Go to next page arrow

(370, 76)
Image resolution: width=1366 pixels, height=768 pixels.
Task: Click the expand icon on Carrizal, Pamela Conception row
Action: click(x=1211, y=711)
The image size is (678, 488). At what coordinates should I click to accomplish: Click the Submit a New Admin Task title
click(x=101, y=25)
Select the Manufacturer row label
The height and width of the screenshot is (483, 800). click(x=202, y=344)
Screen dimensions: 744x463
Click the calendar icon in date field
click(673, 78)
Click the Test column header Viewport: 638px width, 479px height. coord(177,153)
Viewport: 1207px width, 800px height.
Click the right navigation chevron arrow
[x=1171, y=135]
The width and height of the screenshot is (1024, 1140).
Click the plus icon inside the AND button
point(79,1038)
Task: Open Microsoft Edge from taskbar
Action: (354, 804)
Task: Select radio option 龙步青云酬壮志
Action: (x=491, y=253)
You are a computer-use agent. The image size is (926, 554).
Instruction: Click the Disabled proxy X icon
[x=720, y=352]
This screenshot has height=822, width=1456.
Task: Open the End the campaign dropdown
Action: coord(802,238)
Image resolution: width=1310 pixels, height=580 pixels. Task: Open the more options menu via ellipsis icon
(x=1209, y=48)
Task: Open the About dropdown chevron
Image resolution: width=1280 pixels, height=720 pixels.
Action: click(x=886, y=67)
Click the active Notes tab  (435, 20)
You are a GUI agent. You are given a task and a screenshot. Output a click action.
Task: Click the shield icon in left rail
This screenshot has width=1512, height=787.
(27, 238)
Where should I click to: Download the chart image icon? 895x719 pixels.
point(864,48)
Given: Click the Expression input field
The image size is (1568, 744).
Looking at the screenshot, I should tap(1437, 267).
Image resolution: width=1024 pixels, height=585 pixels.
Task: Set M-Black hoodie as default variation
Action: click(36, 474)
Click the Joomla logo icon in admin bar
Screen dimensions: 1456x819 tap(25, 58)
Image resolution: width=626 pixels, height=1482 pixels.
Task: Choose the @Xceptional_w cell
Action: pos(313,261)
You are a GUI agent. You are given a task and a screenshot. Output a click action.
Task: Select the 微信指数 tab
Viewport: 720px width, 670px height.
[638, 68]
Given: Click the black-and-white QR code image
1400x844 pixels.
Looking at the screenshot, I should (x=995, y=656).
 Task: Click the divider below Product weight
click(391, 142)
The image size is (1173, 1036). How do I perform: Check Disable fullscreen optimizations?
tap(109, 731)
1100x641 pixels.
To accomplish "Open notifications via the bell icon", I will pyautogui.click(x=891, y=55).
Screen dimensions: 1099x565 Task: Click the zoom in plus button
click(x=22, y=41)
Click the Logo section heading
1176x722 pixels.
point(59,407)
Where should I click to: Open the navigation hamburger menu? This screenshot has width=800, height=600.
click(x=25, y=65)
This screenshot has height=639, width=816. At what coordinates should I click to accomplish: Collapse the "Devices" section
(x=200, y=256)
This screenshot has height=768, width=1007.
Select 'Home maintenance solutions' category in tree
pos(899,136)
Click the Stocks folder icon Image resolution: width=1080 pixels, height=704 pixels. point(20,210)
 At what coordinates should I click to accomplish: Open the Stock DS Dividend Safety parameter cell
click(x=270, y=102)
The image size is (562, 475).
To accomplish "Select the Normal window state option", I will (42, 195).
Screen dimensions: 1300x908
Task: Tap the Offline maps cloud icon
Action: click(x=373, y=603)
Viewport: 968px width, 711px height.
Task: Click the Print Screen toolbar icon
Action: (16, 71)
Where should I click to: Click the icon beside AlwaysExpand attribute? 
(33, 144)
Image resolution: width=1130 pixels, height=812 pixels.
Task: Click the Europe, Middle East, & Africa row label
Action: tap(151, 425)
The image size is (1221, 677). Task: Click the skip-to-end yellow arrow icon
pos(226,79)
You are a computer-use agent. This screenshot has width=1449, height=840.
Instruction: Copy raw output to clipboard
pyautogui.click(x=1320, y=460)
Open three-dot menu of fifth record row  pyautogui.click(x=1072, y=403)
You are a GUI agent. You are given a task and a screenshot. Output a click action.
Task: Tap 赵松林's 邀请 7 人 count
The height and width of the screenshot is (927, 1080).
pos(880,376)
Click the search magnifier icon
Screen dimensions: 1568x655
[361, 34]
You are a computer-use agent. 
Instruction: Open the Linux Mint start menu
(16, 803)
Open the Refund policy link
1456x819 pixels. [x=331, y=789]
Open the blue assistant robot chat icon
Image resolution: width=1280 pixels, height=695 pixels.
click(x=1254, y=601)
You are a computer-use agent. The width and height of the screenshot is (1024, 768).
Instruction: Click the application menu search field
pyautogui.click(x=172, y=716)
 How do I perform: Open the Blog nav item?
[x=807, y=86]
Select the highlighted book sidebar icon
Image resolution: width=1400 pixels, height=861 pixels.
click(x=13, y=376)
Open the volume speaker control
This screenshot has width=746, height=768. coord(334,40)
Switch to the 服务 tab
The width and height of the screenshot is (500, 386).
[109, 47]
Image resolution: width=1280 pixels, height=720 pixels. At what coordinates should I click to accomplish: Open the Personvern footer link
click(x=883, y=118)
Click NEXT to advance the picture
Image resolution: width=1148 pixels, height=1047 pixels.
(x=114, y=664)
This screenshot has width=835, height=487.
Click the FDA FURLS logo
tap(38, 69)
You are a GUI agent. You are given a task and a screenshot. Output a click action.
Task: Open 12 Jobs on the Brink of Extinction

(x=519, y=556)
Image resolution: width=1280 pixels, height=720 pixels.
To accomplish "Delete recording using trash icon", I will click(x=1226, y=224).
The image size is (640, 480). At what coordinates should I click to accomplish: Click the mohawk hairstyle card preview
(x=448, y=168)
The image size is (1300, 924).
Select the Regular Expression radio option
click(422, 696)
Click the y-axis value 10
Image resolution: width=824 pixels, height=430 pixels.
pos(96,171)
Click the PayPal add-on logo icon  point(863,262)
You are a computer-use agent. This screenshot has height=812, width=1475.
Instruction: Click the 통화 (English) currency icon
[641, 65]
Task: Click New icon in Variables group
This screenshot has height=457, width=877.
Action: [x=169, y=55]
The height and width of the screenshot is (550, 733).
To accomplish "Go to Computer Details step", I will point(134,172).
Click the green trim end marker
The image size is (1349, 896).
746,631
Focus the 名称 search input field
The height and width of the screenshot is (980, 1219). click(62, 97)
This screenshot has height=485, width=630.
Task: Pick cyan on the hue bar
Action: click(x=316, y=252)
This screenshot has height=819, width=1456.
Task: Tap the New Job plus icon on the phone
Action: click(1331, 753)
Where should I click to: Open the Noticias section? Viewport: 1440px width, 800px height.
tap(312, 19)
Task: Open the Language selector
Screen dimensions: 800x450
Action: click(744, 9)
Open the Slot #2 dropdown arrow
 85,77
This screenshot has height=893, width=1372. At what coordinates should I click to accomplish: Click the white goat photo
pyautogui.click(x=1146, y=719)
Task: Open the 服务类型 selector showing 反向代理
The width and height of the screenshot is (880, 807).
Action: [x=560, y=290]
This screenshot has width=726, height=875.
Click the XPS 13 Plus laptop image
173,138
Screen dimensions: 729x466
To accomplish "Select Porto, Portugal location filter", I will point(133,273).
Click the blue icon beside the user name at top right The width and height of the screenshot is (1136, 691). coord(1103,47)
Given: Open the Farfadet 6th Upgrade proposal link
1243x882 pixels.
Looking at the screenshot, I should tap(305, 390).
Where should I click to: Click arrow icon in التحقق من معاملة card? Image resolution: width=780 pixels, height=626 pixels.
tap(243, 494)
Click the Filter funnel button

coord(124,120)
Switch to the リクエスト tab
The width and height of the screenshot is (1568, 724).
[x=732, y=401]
# # # # #
EXERCISE INSTRUCTIONS:
Transcribe every one of the items above verbatim, keeping each line and character unchanged.

EXPECTED ANSWER:
Go to next page arrow

(370, 76)
Image resolution: width=1366 pixels, height=768 pixels.
Task: Click the expand icon on Carrizal, Pamela Conception row
Action: click(x=1211, y=711)
The image size is (678, 488). At what coordinates should I click to accomplish: Click the Submit a New Admin Task title
click(x=101, y=25)
Select the Manufacturer row label
The height and width of the screenshot is (483, 800). click(x=202, y=344)
Screen dimensions: 744x463
Click the calendar icon in date field
click(673, 78)
Click the Test column header Viewport: 638px width, 479px height. coord(177,153)
Viewport: 1207px width, 800px height.
Click the right navigation chevron arrow
[x=1171, y=135]
The width and height of the screenshot is (1024, 1140).
Click the plus icon inside the AND button
point(79,1038)
Task: Open Microsoft Edge from taskbar
Action: (354, 804)
Task: Select radio option 龙步青云酬壮志
Action: (x=491, y=253)
You are a computer-use agent. The image size is (926, 554).
Instruction: Click the Disabled proxy X icon
[x=720, y=352]
This screenshot has height=822, width=1456.
Task: Open the End the campaign dropdown
Action: coord(802,238)
Image resolution: width=1310 pixels, height=580 pixels. Task: Open the more options menu via ellipsis icon
(x=1209, y=48)
Task: Open the About dropdown chevron
Image resolution: width=1280 pixels, height=720 pixels.
Action: click(x=886, y=67)
Click the active Notes tab  (435, 20)
You are a GUI agent. You are given a task and a screenshot. Output a click action.
Task: Click the shield icon in left rail
This screenshot has width=1512, height=787.
(27, 238)
Where should I click to: Download the chart image icon? 895x719 pixels.
point(864,48)
Given: Click the Expression input field
The image size is (1568, 744).
Looking at the screenshot, I should tap(1437, 267).
Image resolution: width=1024 pixels, height=585 pixels.
Task: Set M-Black hoodie as default variation
Action: click(36, 474)
Click the Joomla logo icon in admin bar
Screen dimensions: 1456x819 tap(25, 58)
Image resolution: width=626 pixels, height=1482 pixels.
Task: Choose the @Xceptional_w cell
Action: pos(313,261)
You are a GUI agent. You are given a task and a screenshot. Output a click action.
Task: Select the 微信指数 tab
Viewport: 720px width, 670px height.
[638, 68]
Given: Click the black-and-white QR code image
1400x844 pixels.
Looking at the screenshot, I should (x=995, y=656).
 Task: Click the divider below Product weight
click(391, 142)
The image size is (1173, 1036). How do I perform: Check Disable fullscreen optimizations?
tap(109, 731)
1100x641 pixels.
To accomplish "Open notifications via the bell icon", I will pyautogui.click(x=891, y=55).
Screen dimensions: 1099x565 Task: Click the zoom in plus button
click(x=22, y=41)
Click the Logo section heading
1176x722 pixels.
point(59,407)
Where should I click to: Open the navigation hamburger menu? This screenshot has width=800, height=600.
click(x=25, y=65)
This screenshot has height=639, width=816. At what coordinates should I click to accomplish: Collapse the "Devices" section
(x=200, y=256)
This screenshot has height=768, width=1007.
Select 'Home maintenance solutions' category in tree
pos(899,136)
Click the Stocks folder icon Image resolution: width=1080 pixels, height=704 pixels. point(20,210)
 At what coordinates should I click to accomplish: Open the Stock DS Dividend Safety parameter cell
click(x=270, y=102)
The image size is (562, 475).
To accomplish "Select the Normal window state option", I will (42, 195).
Screen dimensions: 1300x908
Task: Tap the Offline maps cloud icon
Action: click(x=373, y=603)
Viewport: 968px width, 711px height.
Task: Click the Print Screen toolbar icon
Action: (16, 71)
Where should I click to: Click the icon beside AlwaysExpand attribute? 
(33, 144)
Image resolution: width=1130 pixels, height=812 pixels.
Task: Click the Europe, Middle East, & Africa row label
Action: tap(151, 425)
The image size is (1221, 677). Task: Click the skip-to-end yellow arrow icon
pos(226,79)
You are a computer-use agent. This screenshot has width=1449, height=840.
Instruction: Copy raw output to clipboard
pyautogui.click(x=1320, y=460)
Open three-dot menu of fifth record row  pyautogui.click(x=1072, y=403)
You are a GUI agent. You are given a task and a screenshot. Output a click action.
Task: Tap 赵松林's 邀请 7 人 count
The height and width of the screenshot is (927, 1080).
pos(880,376)
Click the search magnifier icon
Screen dimensions: 1568x655
[361, 34]
You are a computer-use agent. 
Instruction: Open the Linux Mint start menu
(16, 803)
Open the Refund policy link
1456x819 pixels. [x=331, y=789]
Open the blue assistant robot chat icon
Image resolution: width=1280 pixels, height=695 pixels.
click(x=1254, y=601)
You are a computer-use agent. The width and height of the screenshot is (1024, 768).
Instruction: Click the application menu search field
pyautogui.click(x=172, y=716)
 How do I perform: Open the Blog nav item?
[x=807, y=86]
Select the highlighted book sidebar icon
Image resolution: width=1400 pixels, height=861 pixels.
click(x=13, y=376)
Open the volume speaker control
This screenshot has width=746, height=768. coord(334,40)
Switch to the 服务 tab
The width and height of the screenshot is (500, 386).
[109, 47]
Image resolution: width=1280 pixels, height=720 pixels. At what coordinates should I click to accomplish: Open the Personvern footer link
click(x=883, y=118)
Click NEXT to advance the picture
Image resolution: width=1148 pixels, height=1047 pixels.
(x=114, y=664)
This screenshot has width=835, height=487.
Click the FDA FURLS logo
tap(38, 69)
You are a GUI agent. You are given a task and a screenshot. Output a click action.
Task: Open 12 Jobs on the Brink of Extinction

(x=519, y=556)
Image resolution: width=1280 pixels, height=720 pixels.
To accomplish "Delete recording using trash icon", I will click(x=1226, y=224).
The image size is (640, 480). At what coordinates should I click to accomplish: Click the mohawk hairstyle card preview
(x=448, y=168)
The image size is (1300, 924).
Select the Regular Expression radio option
click(422, 696)
Click the y-axis value 10
Image resolution: width=824 pixels, height=430 pixels.
pos(96,171)
Click the PayPal add-on logo icon  point(863,262)
You are a computer-use agent. This screenshot has height=812, width=1475.
Instruction: Click the 통화 (English) currency icon
[641, 65]
Task: Click New icon in Variables group
This screenshot has height=457, width=877.
Action: [x=169, y=55]
The height and width of the screenshot is (550, 733).
To accomplish "Go to Computer Details step", I will point(134,172).
Click the green trim end marker
The image size is (1349, 896).
746,631
Focus the 名称 search input field
The height and width of the screenshot is (980, 1219). click(62, 97)
This screenshot has height=485, width=630.
Task: Pick cyan on the hue bar
Action: click(x=316, y=252)
This screenshot has height=819, width=1456.
Task: Tap the New Job plus icon on the phone
Action: click(1331, 753)
Where should I click to: Open the Noticias section? Viewport: 1440px width, 800px height.
tap(312, 19)
Task: Open the Language selector
Screen dimensions: 800x450
Action: click(744, 9)
Open the Slot #2 dropdown arrow
 85,77
This screenshot has height=893, width=1372. At what coordinates should I click to accomplish: Click the white goat photo
pyautogui.click(x=1146, y=719)
Task: Open the 服务类型 selector showing 反向代理
The width and height of the screenshot is (880, 807).
Action: [x=560, y=290]
This screenshot has width=726, height=875.
Click the XPS 13 Plus laptop image
173,138
Screen dimensions: 729x466
To accomplish "Select Porto, Portugal location filter", I will point(133,273).
Click the blue icon beside the user name at top right The width and height of the screenshot is (1136, 691). coord(1103,47)
Given: Open the Farfadet 6th Upgrade proposal link
1243x882 pixels.
Looking at the screenshot, I should tap(305, 390).
Where should I click to: Click arrow icon in التحقق من معاملة card? Image resolution: width=780 pixels, height=626 pixels.
tap(243, 494)
Click the Filter funnel button

coord(124,120)
Switch to the リクエスト tab
The width and height of the screenshot is (1568, 724).
[x=732, y=401]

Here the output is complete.